NOSTALGIA.

 

De vez em quando me pego pensando em como os tempos antes do mundo moderno era incrível. Saíamos a fim de curtir as “tertúlias”, o bailinho de funk, que naquele tempo não era rodeado de drogas e nem de gente pelada.

Às vezes bate uma saudade do tempo em que o perigo maior era se minha mãe me pegasse beijando o “amor da minha vida”. Perigo era tirar uma nota vermelha no colegial, perigo era não contar um novo segredo para a minha melhor amiga.

Antes do mundo moderno não se vendia drogas no colégio, nem no carrinho de pipoca. Os jovens se divertiam tomando uma caipifruta e se sentiam o Maximo. Naquele tempo a gente cheirava mesmo era o cangote do paquera.

Os carnavais eram esperados o ano inteiro, pois sabíamos que íamos beijar muito e nos fantasiar das coisas mais bizarras. Pegávamos a blusa velha do pai e fatiávamos umas 50 franjas. Não tinha esse comercio louco, nos empurrando “unicórnios”, “cílios de led”, e tantas outras coisas… Nos fantasiávamos de alegria e íamos as ruas festejar a época mais feliz do ano.

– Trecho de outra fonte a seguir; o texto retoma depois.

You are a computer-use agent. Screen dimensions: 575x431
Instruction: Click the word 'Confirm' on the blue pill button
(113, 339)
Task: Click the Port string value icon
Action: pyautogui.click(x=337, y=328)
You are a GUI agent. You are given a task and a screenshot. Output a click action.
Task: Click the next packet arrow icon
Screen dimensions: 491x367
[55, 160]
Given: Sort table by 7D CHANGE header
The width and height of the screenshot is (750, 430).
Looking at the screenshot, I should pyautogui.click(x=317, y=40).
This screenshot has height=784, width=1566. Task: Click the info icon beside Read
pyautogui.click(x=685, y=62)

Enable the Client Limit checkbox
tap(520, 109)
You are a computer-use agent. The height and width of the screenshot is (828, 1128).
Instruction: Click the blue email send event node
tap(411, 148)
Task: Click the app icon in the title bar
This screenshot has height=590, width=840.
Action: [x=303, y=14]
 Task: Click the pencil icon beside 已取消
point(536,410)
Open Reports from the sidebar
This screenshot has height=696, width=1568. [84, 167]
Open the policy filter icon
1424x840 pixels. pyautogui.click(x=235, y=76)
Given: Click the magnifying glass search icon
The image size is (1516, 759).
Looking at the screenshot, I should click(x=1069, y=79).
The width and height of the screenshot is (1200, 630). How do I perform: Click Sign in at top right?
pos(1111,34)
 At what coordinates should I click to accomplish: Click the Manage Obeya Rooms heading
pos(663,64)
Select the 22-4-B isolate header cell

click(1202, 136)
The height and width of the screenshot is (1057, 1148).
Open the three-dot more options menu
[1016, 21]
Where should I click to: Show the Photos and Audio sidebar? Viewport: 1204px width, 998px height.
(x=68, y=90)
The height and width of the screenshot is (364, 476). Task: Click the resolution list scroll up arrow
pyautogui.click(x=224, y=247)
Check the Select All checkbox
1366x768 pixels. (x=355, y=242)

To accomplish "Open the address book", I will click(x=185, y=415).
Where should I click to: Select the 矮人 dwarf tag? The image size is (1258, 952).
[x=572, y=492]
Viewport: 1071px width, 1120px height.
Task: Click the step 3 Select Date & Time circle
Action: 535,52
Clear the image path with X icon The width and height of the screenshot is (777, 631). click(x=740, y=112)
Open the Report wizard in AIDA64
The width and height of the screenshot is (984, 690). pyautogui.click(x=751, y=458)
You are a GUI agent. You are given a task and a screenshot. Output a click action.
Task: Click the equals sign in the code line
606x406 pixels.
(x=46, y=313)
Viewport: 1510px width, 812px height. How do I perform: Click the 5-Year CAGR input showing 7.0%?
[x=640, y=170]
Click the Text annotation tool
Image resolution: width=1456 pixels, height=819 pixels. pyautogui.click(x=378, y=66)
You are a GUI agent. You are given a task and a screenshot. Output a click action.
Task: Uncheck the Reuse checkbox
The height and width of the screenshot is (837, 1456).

Quanta saudade daquela juventude que respeitava os mais velhos, o espaço do outro, o casamento alheio. Saudade de quando os pais prestavam atenção nos filhos e os fazia devolver a borracha do coleguinha que ele levara para casa.

Acabamos por nos enforcar na nossa própria criação…

Usufruímos da tecnologia de uma maneira tão errada e tão egoísta, que mal pensamos se estamos agredindo o espaço do outro.

Nos escondemos atrás de uma tela com acesso a internet e nos tornamos as pessoas mais distantes daquela que éramos quando jovens. Estamos mais azedos, amargos e agressivos… Vivemos na defensiva e esquecemos de ponderá.

Hoje com quase 30 anos, me pego pensando no que fiz da minha vida. Revejo as escolhas e lapido os sonhos. Não quero chegar aos 60 com tanta saudade dos 30, igual sinto HOJE dos 15.

Lembranças são fundamentais. É a nossa historia gravada pra sempre na nossa memória, mas ela jamais devera ser um desejo de repetição. Devemos caminhar para frente sempre.

Nossa caminhada mais árdua é em busca da nossa própria perfeição como ser. Devemos nos orgulhar do que fomos com 15, 20, 30, 60… Devemos nos arrepender dos erros e passar a acertar mais. A dívida mais cruel que existe é a divida consigo mesmo.

Sejamos pessoas melhores e que venhamos a nos orgulhar de quem somos.